# [Task to complete]
Pictures excluded, output exactly the lines from the one containing "Where should I click to: Select" through the last line of the listing below.

# [Provided material]
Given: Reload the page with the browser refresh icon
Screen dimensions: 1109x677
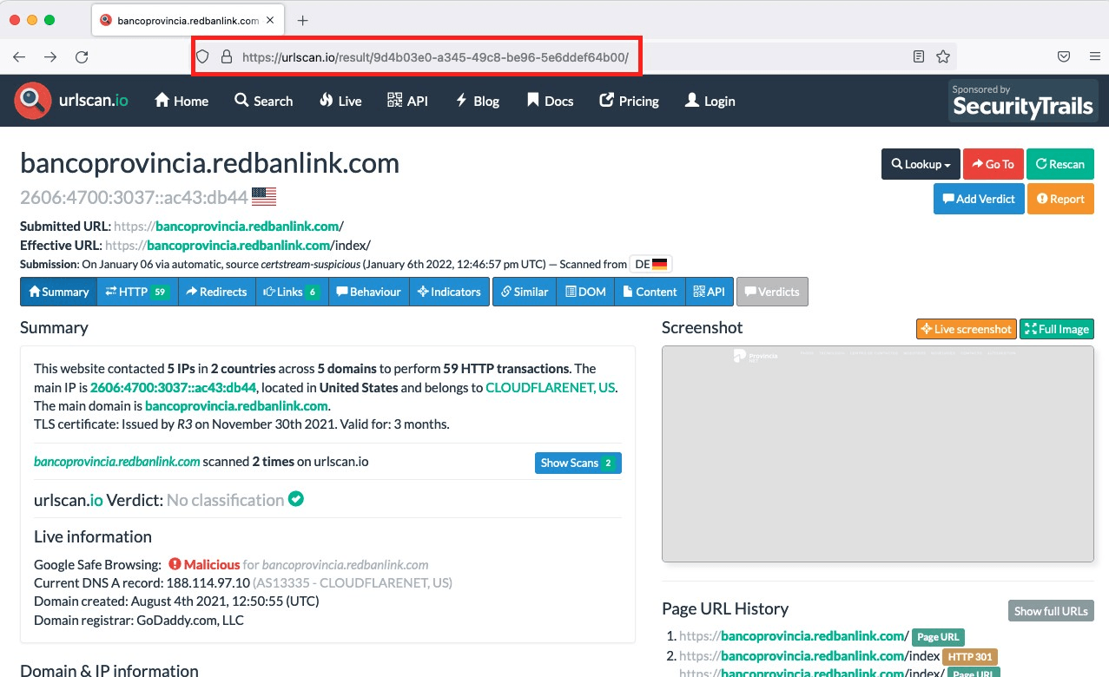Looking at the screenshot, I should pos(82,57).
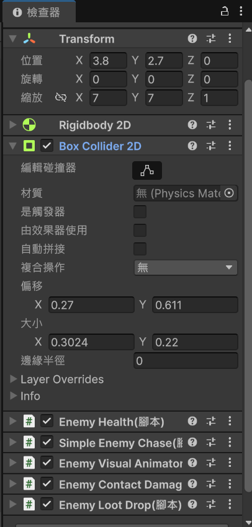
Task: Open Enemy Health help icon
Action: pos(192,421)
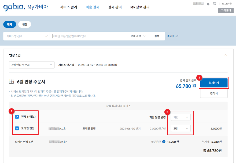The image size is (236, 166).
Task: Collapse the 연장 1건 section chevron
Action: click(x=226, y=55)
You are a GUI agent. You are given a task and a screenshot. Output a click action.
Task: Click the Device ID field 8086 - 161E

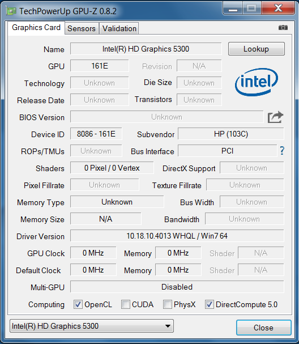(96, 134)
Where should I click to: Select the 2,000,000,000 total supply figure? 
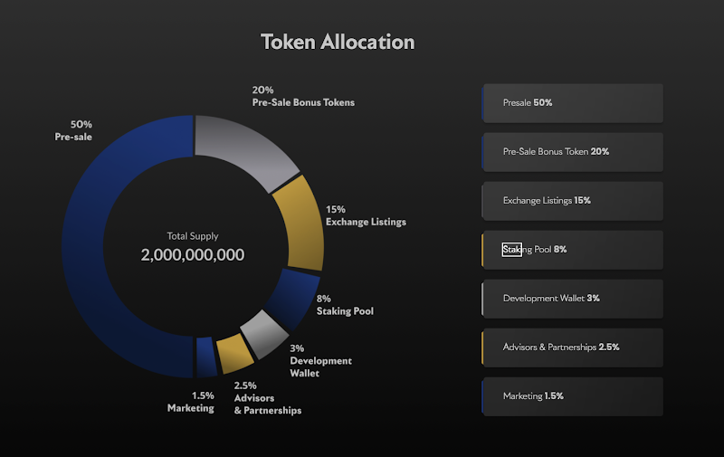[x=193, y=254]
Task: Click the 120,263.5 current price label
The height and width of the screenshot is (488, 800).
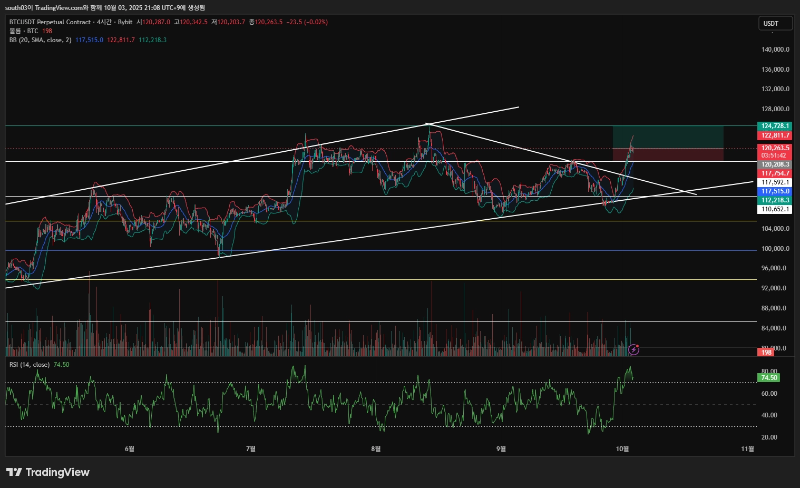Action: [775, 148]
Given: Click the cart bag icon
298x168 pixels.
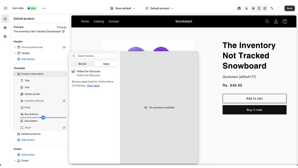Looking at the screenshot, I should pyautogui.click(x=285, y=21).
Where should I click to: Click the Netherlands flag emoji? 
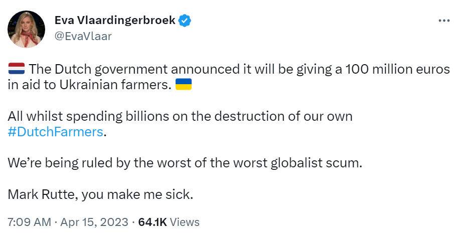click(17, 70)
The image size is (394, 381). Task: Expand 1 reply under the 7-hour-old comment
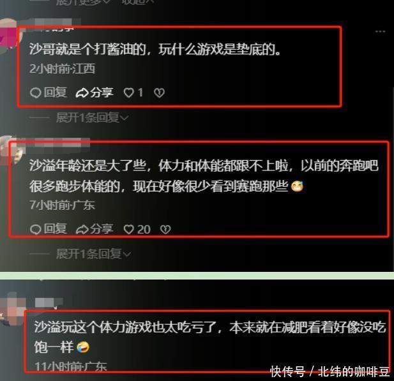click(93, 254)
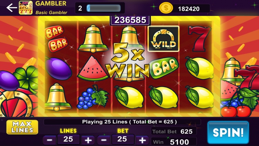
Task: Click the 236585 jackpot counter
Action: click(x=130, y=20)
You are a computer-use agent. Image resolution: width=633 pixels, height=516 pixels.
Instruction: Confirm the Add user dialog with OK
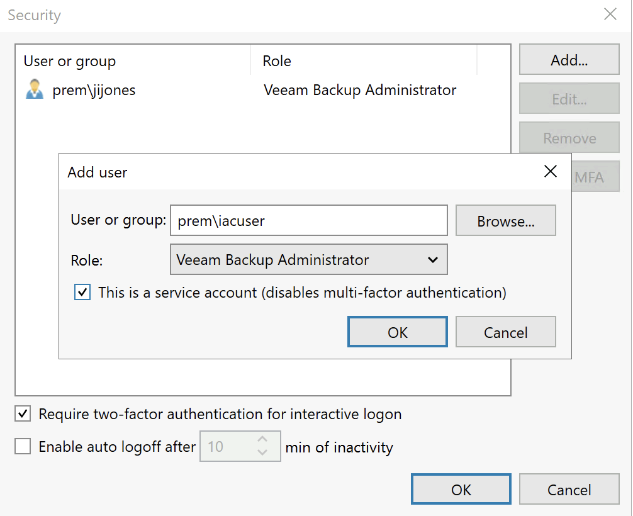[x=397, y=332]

# [Answer box]
Where should I click to: Select the 2,000,000,000 total supply figure? 
[x=193, y=254]
Task: Click the 120,263.5 current price label
The height and width of the screenshot is (488, 800).
Action: [775, 148]
Given: Click the cart bag icon
298x168 pixels.
Looking at the screenshot, I should pyautogui.click(x=285, y=21).
Where should I click to: Click the Netherlands flag emoji? 
click(17, 70)
The image size is (394, 381). Task: Expand 1 reply under the 7-hour-old comment
click(93, 254)
Task: Click the 236585 jackpot counter
Action: click(x=130, y=20)
You are a computer-use agent. Image resolution: width=633 pixels, height=516 pixels.
Instruction: Confirm the Add user dialog with OK
[x=397, y=332]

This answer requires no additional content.